Pemeriksaan ini dilakukan sebagai upaya BPK mendorong pemerintah dalam mencapai Tujuan Pembangunan Berkelanjutan/TPB yaitu tujuan ke-7 “Menjamin akses energi yang terjangkau, andal, berkelanjutan dan modern untuk semua”, terutama target 7.1 “Pada tahun 2030, menjamin akses universal terhadap layanan energi yang terjangkau, andal dan modern”.
Dari pemeriksaan tersebut, BPK mencatat pemerintah telah melakukan upaya dan capaian dalam kegiatan pengelolaan batu bara, gas bumi, dan energi baru terbarukan dalam pengembangan sektor ketenagalistrikan untuk menjamin ketersediaan, keterjangkauan, dan keberlanjutan energi.
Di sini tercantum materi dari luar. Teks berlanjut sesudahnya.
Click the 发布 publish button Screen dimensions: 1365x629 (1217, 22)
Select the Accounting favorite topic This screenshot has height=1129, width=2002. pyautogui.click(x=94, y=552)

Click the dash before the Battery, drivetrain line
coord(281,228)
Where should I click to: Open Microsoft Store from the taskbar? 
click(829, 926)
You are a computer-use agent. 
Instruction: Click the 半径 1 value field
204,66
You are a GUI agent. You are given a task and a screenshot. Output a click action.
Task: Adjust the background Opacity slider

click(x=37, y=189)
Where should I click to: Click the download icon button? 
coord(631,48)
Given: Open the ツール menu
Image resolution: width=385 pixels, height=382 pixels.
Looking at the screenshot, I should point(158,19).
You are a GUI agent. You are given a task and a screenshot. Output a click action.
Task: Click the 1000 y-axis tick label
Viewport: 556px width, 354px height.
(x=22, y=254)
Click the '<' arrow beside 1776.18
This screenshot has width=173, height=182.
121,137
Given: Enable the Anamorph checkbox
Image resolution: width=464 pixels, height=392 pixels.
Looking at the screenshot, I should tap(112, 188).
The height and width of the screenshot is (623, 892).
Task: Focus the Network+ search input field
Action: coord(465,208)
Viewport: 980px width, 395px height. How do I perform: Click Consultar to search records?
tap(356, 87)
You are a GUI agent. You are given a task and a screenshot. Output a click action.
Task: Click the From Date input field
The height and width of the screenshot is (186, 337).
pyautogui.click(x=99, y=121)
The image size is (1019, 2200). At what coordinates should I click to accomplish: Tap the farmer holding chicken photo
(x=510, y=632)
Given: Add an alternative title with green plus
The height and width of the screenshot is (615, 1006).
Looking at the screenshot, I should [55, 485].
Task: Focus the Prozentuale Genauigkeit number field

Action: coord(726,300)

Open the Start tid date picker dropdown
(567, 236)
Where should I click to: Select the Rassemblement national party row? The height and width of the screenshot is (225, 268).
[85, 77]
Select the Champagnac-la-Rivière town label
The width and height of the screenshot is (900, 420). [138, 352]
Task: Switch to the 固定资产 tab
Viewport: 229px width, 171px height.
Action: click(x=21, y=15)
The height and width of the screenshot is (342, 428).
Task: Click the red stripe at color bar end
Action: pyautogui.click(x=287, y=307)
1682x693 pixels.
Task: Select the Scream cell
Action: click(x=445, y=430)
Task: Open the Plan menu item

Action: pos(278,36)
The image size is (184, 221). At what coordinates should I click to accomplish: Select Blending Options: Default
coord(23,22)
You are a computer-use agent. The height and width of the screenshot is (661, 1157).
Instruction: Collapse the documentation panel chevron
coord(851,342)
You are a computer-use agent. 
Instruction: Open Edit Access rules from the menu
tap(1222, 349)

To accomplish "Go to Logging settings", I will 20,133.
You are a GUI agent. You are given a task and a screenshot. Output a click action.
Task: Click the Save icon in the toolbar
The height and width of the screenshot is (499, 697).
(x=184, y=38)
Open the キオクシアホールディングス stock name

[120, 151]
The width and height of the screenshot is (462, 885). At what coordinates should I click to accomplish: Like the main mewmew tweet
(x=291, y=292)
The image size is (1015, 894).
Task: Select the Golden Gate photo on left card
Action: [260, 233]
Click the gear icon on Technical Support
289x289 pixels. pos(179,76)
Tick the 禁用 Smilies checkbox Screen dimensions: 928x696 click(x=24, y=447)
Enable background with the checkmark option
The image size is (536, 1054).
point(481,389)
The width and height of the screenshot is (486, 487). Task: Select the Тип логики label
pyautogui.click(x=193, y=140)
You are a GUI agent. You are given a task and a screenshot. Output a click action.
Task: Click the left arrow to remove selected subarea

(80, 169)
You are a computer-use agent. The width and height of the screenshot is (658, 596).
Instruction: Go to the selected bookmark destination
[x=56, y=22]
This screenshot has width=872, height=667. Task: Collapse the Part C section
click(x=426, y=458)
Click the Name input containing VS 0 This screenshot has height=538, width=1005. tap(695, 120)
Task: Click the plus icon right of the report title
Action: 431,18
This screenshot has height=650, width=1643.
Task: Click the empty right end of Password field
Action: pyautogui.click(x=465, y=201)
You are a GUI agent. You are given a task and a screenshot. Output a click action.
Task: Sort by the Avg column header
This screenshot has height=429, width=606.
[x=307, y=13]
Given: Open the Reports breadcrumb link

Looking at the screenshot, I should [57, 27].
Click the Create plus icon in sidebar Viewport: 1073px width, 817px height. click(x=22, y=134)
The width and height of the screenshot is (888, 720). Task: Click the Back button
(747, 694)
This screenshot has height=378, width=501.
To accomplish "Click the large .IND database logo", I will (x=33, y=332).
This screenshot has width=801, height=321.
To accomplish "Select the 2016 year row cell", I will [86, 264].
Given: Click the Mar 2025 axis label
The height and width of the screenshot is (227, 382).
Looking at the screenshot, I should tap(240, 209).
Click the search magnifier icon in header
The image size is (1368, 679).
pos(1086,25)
Hal itu di antaranya menyusun peta jalan menuju net zero emission (NZE) dan mengamankan pasokan batu bara dan gas bumi untuk kepentingan dalam negeri antara lain berupa kebijakan domestic market obligation (DMO) batu bara dan alokasi gas bumi. Selain itu, pemerintah juga menyusun Enhanced Nationally Determined Contribution (NDC) serta Long-term Strategy for Low Carbon and Climate Resilience (LTS-LCCR) 2050.
BPK menyimpulkan, terdapat permasalahan yang dapat memengaruhi secara signifikan upaya pemerintah dalam pengelolaan energi primer untuk ketenagalistrikan dalam rangka menjamin ketersediaan, keterjangkauan, dan keberlanjutan energi.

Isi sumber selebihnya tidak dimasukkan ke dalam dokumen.